Looks better now. I can see the httpClient needs only the credentials, and then it’s used further down the workflow to create a command (to download/upload files from the server).

Extracting code from Main in separate functions for the other components I’ve mentioned, makes the Main now look quite decent:

static async Task<int> Main(string[] args)
{
    SystemContext.Initialize();
    IOContext.Initialize();

    try
    {
        var arguments = ParseCommandLineArguments(args);

        var dvcFolder = FindDvcFolder(FileSystem.Directory.GetCurrentDirectory(), arguments);

        var dvcConfig = DvcConfig.ReadConfigFromFolder(dvcFolder);

        var credentials = FindCredentials(arguments, dvcConfig);

        var files = EnumerateFiles(arguments.Paths);

        var dvcCache = GetDvcCache(dvcConfig, files.First());

        using var httpClient = CreateHttpClient(credentials);

        var command = CreateCommand(arguments, dvcCache, httpClient);

        await command.ExecuteAsync(files);

        return 0;
    }
    catch (ExitException e)
    {
        if (e.ExitCode != 0)
            SystemContext.Console.StdErrWriteLine(e.Message);
        return e.ExitCode;
    }
    catch (Exception e)
    {
        SystemContext.Console.StdErrWriteLine($"ERROR: Unexpected error.{Environment.NewLine}{e.Message}{Environment.StackTrace}");
        return 99;
    }
}

Give it a try and read the content of the try/catch block.
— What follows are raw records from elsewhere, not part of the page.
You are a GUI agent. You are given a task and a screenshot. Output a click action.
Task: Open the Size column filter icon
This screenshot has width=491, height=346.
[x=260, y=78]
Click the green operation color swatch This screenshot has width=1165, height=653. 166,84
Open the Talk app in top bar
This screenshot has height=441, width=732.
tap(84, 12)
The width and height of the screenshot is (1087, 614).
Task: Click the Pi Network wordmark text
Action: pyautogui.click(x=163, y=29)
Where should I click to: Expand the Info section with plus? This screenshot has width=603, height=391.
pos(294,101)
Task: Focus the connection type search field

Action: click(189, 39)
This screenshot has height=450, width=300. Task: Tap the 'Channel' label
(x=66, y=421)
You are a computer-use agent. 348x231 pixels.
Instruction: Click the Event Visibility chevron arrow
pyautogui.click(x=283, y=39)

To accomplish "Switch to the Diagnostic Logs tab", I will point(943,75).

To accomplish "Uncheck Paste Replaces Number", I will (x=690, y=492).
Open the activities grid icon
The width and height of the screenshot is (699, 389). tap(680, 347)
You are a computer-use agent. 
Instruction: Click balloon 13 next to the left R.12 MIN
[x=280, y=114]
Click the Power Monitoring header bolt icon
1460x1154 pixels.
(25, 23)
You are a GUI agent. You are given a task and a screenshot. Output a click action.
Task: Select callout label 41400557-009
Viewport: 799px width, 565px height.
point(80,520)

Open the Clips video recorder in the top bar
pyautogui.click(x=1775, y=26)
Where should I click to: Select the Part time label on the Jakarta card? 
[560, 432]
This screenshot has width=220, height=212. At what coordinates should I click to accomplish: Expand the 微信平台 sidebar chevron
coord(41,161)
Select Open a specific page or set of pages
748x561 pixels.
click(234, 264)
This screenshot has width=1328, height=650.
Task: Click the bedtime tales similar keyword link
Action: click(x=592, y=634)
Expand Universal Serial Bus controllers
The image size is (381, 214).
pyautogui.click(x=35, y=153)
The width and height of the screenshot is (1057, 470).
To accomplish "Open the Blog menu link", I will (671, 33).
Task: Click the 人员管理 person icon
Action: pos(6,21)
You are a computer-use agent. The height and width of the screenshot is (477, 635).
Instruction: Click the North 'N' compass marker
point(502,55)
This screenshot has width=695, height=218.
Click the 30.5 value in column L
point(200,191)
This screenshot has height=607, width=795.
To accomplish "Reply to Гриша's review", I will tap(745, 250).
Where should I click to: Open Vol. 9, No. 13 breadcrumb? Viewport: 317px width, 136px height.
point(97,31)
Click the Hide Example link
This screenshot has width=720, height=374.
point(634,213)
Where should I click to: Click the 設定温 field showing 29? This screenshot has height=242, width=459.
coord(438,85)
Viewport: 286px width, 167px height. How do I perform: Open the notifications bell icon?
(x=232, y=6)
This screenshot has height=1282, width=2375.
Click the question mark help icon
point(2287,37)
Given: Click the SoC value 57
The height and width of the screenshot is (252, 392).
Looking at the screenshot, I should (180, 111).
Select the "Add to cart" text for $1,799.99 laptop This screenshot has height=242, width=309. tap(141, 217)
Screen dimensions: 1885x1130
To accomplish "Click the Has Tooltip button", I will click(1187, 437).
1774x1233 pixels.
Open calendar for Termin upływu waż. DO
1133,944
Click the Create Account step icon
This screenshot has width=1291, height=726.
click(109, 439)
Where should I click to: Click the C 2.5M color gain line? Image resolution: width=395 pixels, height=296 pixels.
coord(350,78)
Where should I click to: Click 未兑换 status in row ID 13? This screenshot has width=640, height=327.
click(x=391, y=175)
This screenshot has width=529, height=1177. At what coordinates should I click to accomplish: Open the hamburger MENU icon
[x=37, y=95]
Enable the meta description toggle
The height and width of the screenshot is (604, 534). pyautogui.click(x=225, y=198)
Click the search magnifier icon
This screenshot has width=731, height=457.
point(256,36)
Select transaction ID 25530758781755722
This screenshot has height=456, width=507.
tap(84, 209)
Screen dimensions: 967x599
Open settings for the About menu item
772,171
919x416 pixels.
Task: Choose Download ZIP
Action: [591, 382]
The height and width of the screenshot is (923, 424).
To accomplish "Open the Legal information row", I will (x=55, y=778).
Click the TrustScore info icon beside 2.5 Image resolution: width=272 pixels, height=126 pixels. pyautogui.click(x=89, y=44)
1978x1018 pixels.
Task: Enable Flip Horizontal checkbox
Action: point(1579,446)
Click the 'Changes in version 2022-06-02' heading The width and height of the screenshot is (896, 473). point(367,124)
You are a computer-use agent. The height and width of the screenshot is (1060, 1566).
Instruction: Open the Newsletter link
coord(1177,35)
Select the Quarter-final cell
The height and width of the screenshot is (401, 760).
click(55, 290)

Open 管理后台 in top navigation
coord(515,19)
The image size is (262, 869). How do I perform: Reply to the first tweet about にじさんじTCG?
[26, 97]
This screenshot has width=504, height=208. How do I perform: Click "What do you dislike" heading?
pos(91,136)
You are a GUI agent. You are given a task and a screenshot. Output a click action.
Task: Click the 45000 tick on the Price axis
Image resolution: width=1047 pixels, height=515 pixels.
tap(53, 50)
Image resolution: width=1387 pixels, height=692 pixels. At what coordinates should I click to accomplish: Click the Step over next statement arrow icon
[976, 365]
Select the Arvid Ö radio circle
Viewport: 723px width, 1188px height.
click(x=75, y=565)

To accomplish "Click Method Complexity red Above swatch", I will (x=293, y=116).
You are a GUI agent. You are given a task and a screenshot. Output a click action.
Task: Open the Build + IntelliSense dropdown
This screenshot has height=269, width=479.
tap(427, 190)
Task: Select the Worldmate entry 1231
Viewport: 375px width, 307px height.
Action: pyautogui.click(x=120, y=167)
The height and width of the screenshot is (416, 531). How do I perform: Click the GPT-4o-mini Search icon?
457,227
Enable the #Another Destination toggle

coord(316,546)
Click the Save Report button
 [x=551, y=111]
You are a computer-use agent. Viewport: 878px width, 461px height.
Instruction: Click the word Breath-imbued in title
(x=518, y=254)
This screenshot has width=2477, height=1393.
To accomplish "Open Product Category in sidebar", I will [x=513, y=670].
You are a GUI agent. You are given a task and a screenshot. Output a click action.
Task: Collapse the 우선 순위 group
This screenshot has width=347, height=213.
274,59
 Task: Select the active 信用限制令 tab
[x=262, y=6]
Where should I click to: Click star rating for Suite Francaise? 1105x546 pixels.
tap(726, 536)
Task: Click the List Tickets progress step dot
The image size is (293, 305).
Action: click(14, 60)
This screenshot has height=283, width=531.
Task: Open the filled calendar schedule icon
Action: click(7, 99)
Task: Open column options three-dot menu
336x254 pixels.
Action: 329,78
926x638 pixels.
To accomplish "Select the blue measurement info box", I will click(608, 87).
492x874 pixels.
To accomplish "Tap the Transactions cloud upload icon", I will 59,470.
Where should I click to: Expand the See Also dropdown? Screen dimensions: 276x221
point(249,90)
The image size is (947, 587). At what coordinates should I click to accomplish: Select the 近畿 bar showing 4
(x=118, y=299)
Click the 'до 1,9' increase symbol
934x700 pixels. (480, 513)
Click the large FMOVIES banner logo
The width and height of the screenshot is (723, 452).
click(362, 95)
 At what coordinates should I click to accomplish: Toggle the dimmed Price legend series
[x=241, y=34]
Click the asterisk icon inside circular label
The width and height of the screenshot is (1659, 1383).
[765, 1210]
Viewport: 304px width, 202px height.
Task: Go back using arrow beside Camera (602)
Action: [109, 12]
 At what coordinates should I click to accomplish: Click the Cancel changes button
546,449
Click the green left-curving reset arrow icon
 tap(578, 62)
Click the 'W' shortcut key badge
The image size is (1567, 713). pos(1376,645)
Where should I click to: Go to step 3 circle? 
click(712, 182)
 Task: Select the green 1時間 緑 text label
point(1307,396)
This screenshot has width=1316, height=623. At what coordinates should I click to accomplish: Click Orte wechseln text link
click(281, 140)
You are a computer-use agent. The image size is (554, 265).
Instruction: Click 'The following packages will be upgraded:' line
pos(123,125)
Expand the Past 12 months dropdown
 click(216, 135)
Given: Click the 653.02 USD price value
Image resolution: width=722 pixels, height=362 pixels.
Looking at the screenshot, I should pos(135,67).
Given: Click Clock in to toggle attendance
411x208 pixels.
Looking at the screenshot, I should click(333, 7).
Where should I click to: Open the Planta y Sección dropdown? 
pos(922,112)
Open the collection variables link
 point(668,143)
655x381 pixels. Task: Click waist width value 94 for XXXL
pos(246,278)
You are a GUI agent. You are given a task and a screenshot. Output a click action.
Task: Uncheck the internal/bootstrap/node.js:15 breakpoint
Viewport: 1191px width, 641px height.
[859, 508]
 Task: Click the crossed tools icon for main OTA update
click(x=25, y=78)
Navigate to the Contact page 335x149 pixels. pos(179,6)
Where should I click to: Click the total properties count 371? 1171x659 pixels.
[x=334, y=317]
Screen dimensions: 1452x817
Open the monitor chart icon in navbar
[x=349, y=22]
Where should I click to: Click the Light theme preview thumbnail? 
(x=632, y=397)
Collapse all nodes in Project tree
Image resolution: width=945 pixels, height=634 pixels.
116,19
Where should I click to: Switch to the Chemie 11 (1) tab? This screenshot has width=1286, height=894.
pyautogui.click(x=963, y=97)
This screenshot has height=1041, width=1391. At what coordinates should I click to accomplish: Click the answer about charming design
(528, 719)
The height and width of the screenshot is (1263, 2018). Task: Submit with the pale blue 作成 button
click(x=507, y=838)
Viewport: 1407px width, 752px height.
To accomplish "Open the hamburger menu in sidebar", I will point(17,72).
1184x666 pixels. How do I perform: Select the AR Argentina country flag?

The code now reads as the workflow it represents:

  • arguments are read from the command line
  • dvcFolder is created based on CurrentDirectory and the arguments
  • dvcConfig is created from the dvcFolder from above
  • credentials are read from either arguments or dvcConfig
  • files to be copied are obtained from the provided arguments
  • the dvcCache is created based on the dvcConfig and the first provided file
  • an httpClient is created based on the credentials read earlier
  • a command is created based on the arguments, dvcCache and the httpClient
  • and in the end, the command is executed

Now the components are obvious inside the Main. The dependencies of each component are clear. The way Main puts together the components, organizing the workflow, is popping out.

Of course, I had to get rid of the “intermediate” exit points with return 3;, return 4 when some component failed to create that were also contributing to the overall headache. That’s a good case for exceptions (that’s why exceptions were invented after all).

Yes, Main might still be a bit long but it’s good as it is. It’s readable, it shows its intention. It does one thing, puts head-to-head the building blocks of the program.

Can it be made better than this? Probably, but for sure the improvement won’t represent such a big jump like this refactoring did, based on the Single Level of Abstraction Principle.

I am now quite satisfied with how Main reads.